◆ **Saved data entries**
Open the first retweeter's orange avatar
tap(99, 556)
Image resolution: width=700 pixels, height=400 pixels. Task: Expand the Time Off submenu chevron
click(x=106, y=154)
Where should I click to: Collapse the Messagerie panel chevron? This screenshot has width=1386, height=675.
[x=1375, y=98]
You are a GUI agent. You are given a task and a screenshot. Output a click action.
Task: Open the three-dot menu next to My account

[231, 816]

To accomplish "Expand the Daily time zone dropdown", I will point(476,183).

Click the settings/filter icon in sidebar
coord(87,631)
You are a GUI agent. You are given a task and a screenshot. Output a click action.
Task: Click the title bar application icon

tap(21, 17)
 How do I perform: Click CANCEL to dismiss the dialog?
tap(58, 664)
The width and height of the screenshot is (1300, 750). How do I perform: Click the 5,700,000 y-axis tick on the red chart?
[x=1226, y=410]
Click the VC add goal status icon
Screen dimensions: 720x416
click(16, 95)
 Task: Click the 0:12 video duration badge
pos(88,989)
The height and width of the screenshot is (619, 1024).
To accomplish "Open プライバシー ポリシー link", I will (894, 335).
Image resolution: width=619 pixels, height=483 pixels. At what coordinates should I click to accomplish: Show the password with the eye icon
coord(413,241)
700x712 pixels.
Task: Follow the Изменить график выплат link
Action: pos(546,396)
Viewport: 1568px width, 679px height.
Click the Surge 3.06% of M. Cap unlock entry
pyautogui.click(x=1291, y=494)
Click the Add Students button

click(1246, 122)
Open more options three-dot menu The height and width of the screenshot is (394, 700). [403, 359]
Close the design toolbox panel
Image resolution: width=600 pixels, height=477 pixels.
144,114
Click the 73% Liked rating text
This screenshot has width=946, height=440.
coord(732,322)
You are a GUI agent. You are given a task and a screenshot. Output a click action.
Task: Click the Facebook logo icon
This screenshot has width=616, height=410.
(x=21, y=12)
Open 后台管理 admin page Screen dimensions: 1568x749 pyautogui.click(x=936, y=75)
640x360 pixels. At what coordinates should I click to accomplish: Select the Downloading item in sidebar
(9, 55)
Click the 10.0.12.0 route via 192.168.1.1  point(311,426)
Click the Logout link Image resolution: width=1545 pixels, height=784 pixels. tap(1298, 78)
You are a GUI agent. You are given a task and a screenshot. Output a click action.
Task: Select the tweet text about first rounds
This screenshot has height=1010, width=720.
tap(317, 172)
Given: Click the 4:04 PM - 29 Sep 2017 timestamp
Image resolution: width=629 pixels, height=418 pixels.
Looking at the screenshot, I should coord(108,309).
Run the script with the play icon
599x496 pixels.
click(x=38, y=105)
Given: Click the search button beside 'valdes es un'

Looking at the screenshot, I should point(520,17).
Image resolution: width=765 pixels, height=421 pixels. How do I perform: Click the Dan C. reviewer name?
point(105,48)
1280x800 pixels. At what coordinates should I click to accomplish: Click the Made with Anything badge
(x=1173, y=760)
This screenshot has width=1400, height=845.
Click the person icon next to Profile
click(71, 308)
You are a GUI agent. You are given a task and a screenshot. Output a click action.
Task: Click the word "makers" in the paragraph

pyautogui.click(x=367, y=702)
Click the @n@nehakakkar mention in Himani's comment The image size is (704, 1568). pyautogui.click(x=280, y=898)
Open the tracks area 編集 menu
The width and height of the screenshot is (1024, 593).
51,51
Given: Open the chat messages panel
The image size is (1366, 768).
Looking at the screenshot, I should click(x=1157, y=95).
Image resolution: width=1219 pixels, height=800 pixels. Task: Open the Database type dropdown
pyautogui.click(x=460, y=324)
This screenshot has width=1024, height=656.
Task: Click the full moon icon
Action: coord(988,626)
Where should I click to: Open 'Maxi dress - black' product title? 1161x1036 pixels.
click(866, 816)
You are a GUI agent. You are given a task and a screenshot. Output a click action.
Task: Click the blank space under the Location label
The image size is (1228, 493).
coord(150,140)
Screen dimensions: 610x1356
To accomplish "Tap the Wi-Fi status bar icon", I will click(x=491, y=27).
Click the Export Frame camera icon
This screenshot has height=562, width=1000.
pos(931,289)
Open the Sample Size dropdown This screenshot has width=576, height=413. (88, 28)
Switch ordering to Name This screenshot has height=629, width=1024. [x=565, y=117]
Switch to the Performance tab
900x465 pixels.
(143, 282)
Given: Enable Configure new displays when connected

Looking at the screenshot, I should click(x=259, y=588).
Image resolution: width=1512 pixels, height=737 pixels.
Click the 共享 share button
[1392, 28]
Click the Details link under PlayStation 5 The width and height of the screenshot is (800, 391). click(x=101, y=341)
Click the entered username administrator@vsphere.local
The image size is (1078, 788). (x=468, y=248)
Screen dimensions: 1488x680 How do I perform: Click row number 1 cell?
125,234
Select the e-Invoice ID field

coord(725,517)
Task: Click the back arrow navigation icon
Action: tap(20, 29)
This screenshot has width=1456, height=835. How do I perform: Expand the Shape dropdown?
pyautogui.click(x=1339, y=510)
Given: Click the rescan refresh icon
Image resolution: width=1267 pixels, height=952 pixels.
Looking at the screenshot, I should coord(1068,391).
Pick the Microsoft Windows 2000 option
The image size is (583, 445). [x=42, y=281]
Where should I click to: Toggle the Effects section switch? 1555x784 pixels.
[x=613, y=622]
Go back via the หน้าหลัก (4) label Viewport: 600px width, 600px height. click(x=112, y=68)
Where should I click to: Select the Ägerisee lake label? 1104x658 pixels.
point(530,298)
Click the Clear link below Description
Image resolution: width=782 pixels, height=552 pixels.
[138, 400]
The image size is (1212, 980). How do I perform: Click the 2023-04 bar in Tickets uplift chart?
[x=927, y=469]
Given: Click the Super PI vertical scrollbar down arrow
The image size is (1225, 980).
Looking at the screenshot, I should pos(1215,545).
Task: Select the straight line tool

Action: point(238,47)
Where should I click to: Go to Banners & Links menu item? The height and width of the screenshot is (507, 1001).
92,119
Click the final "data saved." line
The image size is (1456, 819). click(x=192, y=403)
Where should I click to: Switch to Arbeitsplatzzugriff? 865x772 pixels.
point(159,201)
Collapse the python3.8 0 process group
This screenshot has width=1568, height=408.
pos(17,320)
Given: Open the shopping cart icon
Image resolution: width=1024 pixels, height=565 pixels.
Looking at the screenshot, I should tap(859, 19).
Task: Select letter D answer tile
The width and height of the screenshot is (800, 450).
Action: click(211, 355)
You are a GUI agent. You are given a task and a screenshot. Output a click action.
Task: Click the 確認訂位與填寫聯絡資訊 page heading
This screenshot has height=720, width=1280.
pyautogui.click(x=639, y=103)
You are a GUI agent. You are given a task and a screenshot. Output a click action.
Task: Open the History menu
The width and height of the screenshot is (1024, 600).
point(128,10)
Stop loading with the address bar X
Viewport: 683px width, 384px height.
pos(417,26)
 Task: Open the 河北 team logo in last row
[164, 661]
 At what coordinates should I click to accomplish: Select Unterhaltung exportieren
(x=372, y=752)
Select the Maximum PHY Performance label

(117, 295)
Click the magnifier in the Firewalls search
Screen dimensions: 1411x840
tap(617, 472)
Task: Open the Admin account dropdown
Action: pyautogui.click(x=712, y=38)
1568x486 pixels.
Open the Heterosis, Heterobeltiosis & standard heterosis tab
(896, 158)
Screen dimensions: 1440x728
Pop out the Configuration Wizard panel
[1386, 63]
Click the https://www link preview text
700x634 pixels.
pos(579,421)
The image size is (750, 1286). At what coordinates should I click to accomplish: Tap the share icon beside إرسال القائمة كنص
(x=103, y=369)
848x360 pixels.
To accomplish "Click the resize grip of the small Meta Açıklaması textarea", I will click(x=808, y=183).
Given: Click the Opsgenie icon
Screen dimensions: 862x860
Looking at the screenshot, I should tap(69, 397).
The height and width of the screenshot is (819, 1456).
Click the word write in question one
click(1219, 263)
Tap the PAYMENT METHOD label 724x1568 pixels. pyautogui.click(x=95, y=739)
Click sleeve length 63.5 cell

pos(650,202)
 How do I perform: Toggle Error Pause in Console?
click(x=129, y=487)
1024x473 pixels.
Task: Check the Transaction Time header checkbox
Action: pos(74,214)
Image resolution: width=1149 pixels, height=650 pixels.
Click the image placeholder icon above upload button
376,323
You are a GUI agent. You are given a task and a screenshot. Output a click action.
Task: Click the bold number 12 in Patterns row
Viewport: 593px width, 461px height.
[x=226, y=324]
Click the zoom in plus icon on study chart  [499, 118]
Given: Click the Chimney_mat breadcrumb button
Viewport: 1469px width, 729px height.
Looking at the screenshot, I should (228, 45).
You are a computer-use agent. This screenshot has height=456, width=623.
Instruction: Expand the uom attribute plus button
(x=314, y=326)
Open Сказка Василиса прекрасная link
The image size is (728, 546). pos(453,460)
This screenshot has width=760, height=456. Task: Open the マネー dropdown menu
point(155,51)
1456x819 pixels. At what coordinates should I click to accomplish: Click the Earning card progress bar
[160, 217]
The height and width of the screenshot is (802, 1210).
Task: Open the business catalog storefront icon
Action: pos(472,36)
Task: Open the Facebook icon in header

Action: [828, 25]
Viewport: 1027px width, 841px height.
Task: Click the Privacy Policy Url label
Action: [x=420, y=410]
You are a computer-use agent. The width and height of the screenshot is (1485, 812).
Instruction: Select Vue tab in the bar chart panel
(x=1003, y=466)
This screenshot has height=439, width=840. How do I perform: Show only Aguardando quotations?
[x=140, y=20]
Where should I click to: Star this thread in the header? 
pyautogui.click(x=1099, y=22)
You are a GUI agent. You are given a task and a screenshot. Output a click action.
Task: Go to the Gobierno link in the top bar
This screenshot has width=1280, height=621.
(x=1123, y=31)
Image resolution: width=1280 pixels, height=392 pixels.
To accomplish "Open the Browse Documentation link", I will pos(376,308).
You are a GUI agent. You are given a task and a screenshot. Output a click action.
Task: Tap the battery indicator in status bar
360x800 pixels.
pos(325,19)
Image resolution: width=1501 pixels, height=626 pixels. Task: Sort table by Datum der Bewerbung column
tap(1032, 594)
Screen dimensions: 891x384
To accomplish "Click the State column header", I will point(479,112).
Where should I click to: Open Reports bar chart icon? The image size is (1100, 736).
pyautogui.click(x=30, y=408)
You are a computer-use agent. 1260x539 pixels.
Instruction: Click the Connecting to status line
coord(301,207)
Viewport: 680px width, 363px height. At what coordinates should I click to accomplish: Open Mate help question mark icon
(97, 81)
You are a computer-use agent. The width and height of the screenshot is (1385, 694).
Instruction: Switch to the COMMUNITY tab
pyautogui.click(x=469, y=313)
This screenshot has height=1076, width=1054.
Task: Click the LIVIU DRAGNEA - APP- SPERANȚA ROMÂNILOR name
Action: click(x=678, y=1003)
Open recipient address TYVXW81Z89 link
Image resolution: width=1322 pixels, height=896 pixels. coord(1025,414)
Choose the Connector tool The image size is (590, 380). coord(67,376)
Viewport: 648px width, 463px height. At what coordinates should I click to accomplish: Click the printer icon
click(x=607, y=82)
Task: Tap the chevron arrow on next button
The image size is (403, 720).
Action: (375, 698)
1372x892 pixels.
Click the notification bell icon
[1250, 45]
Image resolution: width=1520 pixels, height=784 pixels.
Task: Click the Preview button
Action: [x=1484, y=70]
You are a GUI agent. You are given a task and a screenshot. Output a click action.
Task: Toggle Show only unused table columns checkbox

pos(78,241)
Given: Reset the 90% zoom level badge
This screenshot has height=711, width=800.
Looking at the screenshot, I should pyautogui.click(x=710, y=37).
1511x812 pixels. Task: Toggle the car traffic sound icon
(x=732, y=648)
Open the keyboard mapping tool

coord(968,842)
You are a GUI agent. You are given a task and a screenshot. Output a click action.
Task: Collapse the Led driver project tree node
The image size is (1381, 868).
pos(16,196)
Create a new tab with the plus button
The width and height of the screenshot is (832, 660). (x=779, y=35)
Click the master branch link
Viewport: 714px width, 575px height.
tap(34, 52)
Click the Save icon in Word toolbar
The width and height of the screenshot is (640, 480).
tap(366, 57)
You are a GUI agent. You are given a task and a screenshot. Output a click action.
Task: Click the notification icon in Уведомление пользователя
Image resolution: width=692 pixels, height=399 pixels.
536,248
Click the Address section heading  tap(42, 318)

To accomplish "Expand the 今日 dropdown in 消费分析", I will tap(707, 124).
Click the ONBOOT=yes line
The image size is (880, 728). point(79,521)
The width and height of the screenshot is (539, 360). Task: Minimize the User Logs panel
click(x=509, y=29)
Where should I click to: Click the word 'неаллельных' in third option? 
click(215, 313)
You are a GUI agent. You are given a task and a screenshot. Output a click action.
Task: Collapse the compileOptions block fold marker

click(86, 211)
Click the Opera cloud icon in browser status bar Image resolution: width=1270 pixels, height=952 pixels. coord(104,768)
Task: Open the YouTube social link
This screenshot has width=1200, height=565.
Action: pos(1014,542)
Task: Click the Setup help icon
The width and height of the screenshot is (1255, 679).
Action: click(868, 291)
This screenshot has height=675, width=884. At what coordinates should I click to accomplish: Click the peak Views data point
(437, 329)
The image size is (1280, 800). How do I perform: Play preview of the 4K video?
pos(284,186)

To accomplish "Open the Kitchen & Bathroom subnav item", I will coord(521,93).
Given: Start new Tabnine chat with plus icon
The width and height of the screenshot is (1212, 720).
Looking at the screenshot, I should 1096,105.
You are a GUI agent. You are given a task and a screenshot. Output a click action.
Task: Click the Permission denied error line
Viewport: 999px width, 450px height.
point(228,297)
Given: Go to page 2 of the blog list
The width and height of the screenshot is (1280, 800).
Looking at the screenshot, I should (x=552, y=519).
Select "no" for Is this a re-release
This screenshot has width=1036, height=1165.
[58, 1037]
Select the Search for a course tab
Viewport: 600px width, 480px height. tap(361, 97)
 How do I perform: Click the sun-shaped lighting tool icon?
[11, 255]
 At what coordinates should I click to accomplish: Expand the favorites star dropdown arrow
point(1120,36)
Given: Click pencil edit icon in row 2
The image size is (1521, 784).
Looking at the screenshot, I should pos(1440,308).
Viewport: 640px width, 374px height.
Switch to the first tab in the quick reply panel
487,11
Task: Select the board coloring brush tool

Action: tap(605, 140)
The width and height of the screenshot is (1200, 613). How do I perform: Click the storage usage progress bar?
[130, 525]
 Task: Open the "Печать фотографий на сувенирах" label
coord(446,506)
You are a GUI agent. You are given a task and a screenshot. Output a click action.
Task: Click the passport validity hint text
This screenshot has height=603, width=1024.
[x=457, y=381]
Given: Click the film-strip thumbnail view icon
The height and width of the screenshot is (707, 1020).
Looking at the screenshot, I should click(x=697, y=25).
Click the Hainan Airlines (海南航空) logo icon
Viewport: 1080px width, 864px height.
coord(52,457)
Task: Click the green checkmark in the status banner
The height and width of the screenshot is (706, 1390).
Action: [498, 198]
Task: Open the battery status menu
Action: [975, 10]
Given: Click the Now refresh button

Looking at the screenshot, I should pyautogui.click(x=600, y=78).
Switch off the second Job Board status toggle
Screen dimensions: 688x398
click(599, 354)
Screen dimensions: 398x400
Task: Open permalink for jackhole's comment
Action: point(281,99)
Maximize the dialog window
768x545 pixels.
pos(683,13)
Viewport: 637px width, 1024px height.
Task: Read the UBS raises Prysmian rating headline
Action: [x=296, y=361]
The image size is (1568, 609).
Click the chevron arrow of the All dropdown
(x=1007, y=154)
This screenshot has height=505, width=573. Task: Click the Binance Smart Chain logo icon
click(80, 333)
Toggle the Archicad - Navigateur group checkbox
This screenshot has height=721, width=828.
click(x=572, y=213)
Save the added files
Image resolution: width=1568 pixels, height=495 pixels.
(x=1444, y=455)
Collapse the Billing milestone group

◆ **What you need to do**
From the opening line of the data above through the line that contains "Click the VC add goal status icon", please print each line as it stands and only those lines.

◆ **Solution**
Open the first retweeter's orange avatar
tap(99, 556)
Image resolution: width=700 pixels, height=400 pixels. Task: Expand the Time Off submenu chevron
click(x=106, y=154)
Where should I click to: Collapse the Messagerie panel chevron? This screenshot has width=1386, height=675.
[x=1375, y=98]
You are a GUI agent. You are given a task and a screenshot. Output a click action.
Task: Open the three-dot menu next to My account

[231, 816]

To accomplish "Expand the Daily time zone dropdown", I will point(476,183).

Click the settings/filter icon in sidebar
coord(87,631)
You are a GUI agent. You are given a task and a screenshot. Output a click action.
Task: Click the title bar application icon

tap(21, 17)
 How do I perform: Click CANCEL to dismiss the dialog?
tap(58, 664)
The width and height of the screenshot is (1300, 750). How do I perform: Click the 5,700,000 y-axis tick on the red chart?
[x=1226, y=410]
Click the VC add goal status icon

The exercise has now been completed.